6.18       The Committee asked how the Trust will provide information on patient choice and travel and access arrangements to the Bexhill Hospital in accordance with the Review Board’s recommendations.

6.19       Michael Farrer said that the Trust is developing a Trust-wide communications plan. This includes updating the website to make sure it is accessible in multiple languages, with Google Translate having gone live in the last couple of months. The Trust will signpost people to its website for information wherever possible, including in its referral letters and leaflets.

6.20       Michael Farrer explained that the CCG instructs referring organisations (GP practices) to offer patient choice at the point of referral.  Whilst the Trust is not responsible for referrals, it will remind people as often as possible about patient choice and will put the information on its website. Jessica Britton added that the CCG works with GP practices in relation to patient choice. Any feedback the CCG receives on its communications is used to improve future communications. Both Jessica and Michael welcomed the HOSC Review Board’s recommendation.

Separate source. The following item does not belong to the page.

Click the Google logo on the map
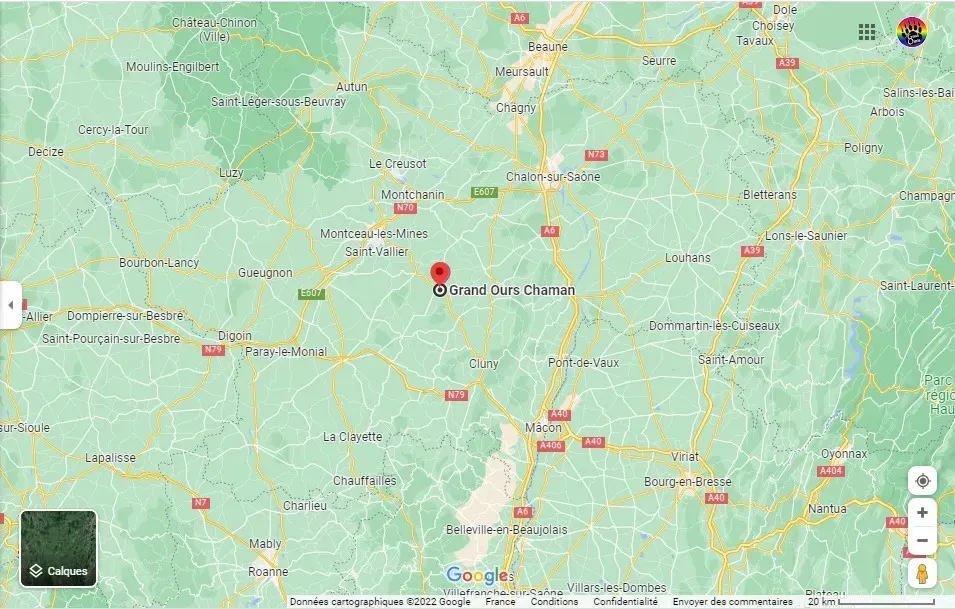The height and width of the screenshot is (609, 955). pos(478,575)
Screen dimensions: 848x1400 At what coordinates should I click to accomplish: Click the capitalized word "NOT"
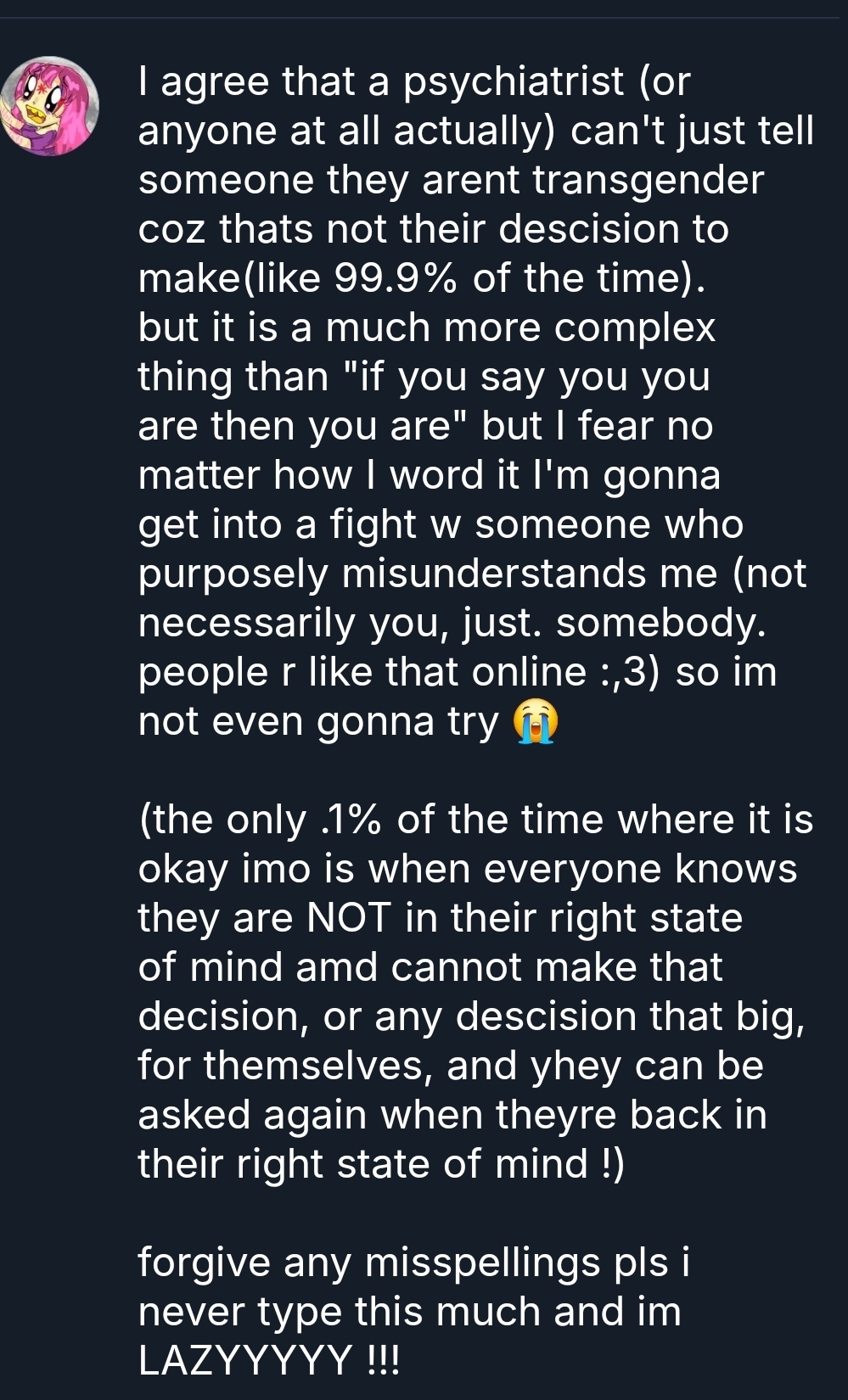[x=350, y=919]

6.21       Michael Farrer also said that a Sussex-wide plan is being developed to improve the quality of patient referrals by offering patients earlier access to the opinion of an ophthalmologist to see whether a further appointment is appropriate or not.

6.22       The Chair thanked Jessica Britton, Richard Milner and Michael Farrer for giving their time to support the two review boards.

6.23       The Committee RESOLVED to:

36.          1) agree the report and recommendations of the HOSC Review Board attached as Appendix 1; and

37.          2) agree to refer the report to NHS Sussex for consideration as part of its decision making process.